I've gone off ghost stories. I don't watch horror films as much. I'll certainly never do a ghost tour again. I should explain this.
Five of us were on the Royal mile, staggering back from a night at some of the trendier pubs in the Grassmarket. There was that sandwich board advertising ghost tours and attending it was one of the guides all dressed up.
It could have gone either way, we could have heckled him for his silly costume and walked home but the suggestion that came first was to join in, and it stuck.
It had been a good night, and this seemed a way to keep it alive a little longer. A reckless and inconsiderate choice.
You could see the trepidation in his face as he took our money and asked us to wait by the side, apparently, the show was only in five minutes and we could see that there weren't that many people.
We were in a jovial mood, made a little coarser by alcohol, and by his face, I could tell that we were already being a bit too loud for his comfort.
We were having a laugh, but if I'm honest, I was more into this than I was comfortable about letting on, and suspected that at least two of my friends were the same, so I tried to be as calm as my friends would let me.
Not so with Andy, we all had to work pretty hard to keep him inoffensive.
When the walk began he was ignited. Comedy spooky noises, jokes and snipes were freely flowing. It was when he tried to hug some poor fellow employed to jump out and scare us that the guide came over and asked us to leave.
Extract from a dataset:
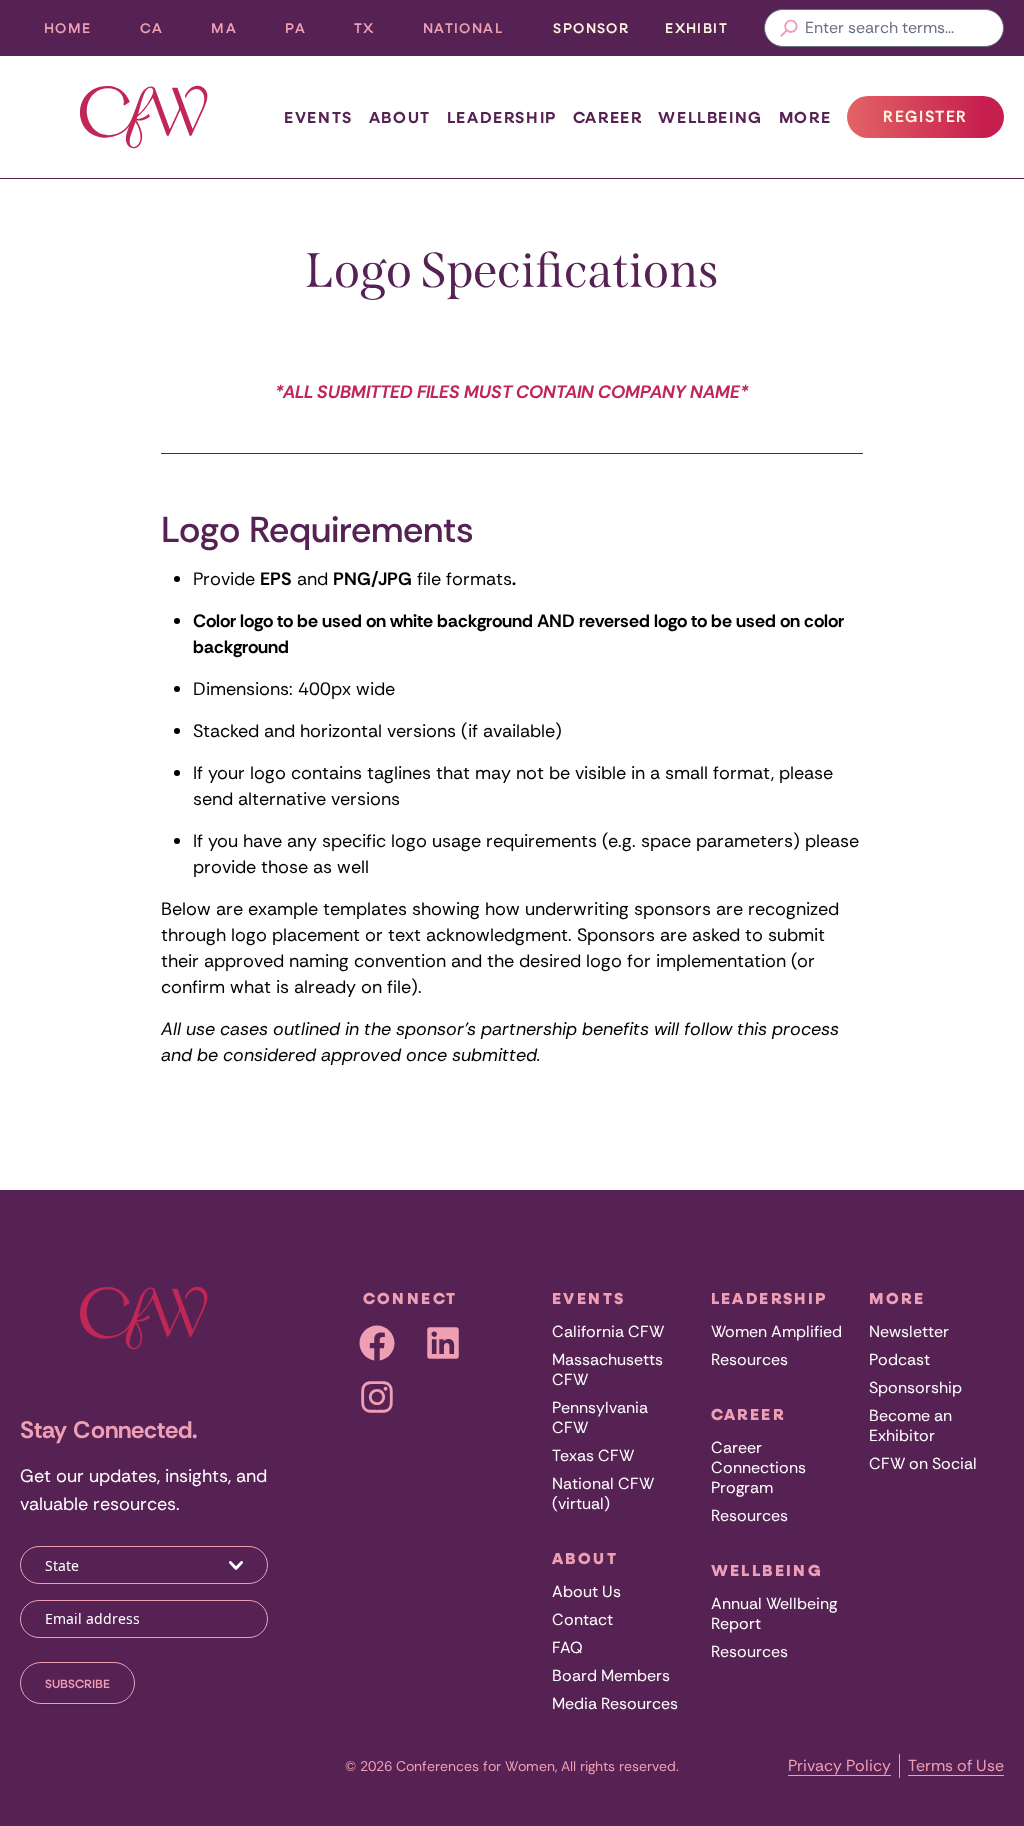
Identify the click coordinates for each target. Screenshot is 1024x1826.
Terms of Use (956, 1765)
He offered our money back, and most of us were up for it. Hell, most of us felt sorry for the lad, and would gladly have thrown our fee to the wind and leave less embarrassed.
Andy not so, however. God knows why, but he was determined. We expected protestation of innocence as part of his banter, but as the guide persisted he promised to behave himself first sarcastically, and then in apparent earnest.
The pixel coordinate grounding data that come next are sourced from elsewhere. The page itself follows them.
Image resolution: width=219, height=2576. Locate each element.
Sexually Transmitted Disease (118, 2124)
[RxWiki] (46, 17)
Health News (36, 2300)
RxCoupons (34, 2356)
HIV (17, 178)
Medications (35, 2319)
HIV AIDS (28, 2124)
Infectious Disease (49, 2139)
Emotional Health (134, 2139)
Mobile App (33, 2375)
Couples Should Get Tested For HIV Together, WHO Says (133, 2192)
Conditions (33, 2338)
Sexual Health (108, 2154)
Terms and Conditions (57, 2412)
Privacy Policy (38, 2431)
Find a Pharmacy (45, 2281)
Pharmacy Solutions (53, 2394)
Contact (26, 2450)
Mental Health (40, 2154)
The Show went nervously on, It was kind of wrecked and I think most of us felt pretty guilty about it. We got dagger stares from the rest of our small group.
Initially, Andy kept his word, but during the last story at Greyfriars graveyard, he began again.
He was making fun of the whole graveyard thing, and yes, it was a bit silly, but that was what we were here for.
The guide covered his face with his hands, he was evidently in a bad place.
His make up went all smeary, but we knew not to laugh.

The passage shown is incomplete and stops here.